源文档
++++++

无法反序列化来自Kafka的数据

时间:2018-09-17 15:27:29

标签: spring-boot apache-spark apache-kafka apache-spark-sql

在Spring Boot应用程序中,我使用了 Kafka Spark ,其中Spark从Kafka读取流,转换数据并将结果最终发送到Kafka:

StreamingQuery kafka = scoring
                .writeStream()
                .format("kafka")
                .outputMode(OutputMode.Complete())
                .option("kafka.bootstrap.servers", bootstrapServers)
                .option("topic", outputTopic)
                .option("checkpointLocation", "~/Desktop/checkpoint")
                .queryName("urlCounterKafkaStream")
                .start();

Spark发送的数据有2个字段(名称,计数)。

在kafka侦听器应用程序上,我实现了以下简单的反序列化器:

public class RSSItemDeserializer extends JsonDeserializer<RSSItemDTO> {
    public RSSItemDeserializer() {
        super(RSSItemDTO.class);
    }
}

并在application.properties上进行设置

spring.kafka.consumer.value-deserializer=com.noname.deserializer.RSSItemDeserializer

但是有序列化异常:

org.apache.kafka.common.errors.SerializationException: Error deserializing key/value for partition urlCounterStream-0 at offset 0. If needed, please seek past the record to continue consumption.
Caused by: org.apache.kafka.common.errors.SerializationException: Can't deserialize data [[104, 116, 116, 112, 115, 58, 47, 47, 119, 119, 119, 46, 48, 53, 53, 50, 46, 117, 97]] from topic [urlCounterStream]
Caused by: com.fasterxml.jackson.core.JsonParseException: Unrecognized token 'https': was expecting ('true', 'false' or 'null')

++++++

你的任务
1. 从这篇关于 Kafka 数据反序列化的帖子中摘出"StreamingQuery kafka = scoring"与"Spark发送的数据有2个字段(名称,计数)。"之间的文字，首尾两处都包括在内。
2. 在列表里，把含有"At what coordinates should I click to accomplish: Open"的那一行到含有"Action: [367, 370]"的那一行之间的内容（两端都算）重新写出，其中"Files"换成"Documents"，其余保持不变，只给出这几行。

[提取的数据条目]

++++++

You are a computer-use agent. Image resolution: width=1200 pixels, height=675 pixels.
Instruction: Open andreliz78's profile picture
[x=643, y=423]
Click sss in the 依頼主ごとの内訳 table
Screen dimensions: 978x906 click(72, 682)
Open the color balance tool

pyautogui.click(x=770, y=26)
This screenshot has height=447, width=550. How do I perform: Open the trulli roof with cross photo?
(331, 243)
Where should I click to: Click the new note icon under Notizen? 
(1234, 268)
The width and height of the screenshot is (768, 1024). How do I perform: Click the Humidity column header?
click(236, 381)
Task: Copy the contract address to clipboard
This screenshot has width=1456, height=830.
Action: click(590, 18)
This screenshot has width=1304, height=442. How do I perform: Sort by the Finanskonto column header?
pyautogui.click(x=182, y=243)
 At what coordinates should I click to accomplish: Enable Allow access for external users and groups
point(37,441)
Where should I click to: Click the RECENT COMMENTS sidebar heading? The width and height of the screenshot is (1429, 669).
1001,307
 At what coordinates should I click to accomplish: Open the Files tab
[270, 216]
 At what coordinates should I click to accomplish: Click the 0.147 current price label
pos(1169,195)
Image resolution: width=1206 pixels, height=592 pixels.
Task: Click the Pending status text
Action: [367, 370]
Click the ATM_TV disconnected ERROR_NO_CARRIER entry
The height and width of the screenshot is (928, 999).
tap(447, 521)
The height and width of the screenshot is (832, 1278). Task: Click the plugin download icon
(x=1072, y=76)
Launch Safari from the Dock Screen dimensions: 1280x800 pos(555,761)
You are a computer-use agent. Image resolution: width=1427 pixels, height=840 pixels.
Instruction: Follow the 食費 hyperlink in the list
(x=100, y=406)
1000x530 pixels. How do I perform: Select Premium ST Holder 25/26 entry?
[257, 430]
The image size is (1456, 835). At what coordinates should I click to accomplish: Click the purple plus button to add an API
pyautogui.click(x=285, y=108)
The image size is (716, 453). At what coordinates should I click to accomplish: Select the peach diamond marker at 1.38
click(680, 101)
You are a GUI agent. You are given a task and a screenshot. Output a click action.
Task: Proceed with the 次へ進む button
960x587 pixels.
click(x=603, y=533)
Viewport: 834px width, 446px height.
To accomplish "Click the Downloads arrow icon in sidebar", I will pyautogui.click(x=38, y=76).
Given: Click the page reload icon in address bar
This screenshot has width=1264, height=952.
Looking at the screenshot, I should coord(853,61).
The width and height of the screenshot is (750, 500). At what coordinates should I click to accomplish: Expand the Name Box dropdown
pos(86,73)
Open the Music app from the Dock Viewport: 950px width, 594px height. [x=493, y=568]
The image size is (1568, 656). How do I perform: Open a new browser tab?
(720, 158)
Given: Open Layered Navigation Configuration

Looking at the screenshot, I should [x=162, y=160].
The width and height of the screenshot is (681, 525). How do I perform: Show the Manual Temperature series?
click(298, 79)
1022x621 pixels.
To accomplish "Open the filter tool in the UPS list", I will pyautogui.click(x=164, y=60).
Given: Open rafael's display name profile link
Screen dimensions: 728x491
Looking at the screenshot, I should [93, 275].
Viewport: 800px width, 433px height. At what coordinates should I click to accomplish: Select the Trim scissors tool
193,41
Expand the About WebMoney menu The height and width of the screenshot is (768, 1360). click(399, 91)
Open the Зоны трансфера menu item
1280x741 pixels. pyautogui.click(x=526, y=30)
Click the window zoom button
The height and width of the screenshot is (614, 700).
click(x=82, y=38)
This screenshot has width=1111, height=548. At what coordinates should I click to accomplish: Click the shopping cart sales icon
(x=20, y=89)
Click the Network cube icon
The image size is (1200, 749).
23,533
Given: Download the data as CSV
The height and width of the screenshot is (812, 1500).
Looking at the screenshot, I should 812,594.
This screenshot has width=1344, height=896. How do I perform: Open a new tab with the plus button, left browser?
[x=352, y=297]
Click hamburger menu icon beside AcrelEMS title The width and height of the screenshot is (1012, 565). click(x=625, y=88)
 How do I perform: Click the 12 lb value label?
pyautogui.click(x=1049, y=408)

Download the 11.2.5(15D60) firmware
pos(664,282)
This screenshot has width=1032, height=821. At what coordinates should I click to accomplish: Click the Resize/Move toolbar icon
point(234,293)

++++++

最终结果
1.
StreamingQuery kafka = scoring
                .writeStream()
                .format("kafka")
                .outputMode(OutputMode.Complete())
                .option("kafka.bootstrap.servers", bootstrapServers)
                .option("topic", outputTopic)
                .option("checkpointLocation", "~/Desktop/checkpoint")
                .queryName("urlCounterKafkaStream")
                .start();

Spark发送的数据有2个字段(名称,计数)。

2.
 At what coordinates should I click to accomplish: Open the Documents tab
[270, 216]
 At what coordinates should I click to accomplish: Click the 0.147 current price label
pos(1169,195)
Image resolution: width=1206 pixels, height=592 pixels.
Task: Click the Pending status text
Action: [367, 370]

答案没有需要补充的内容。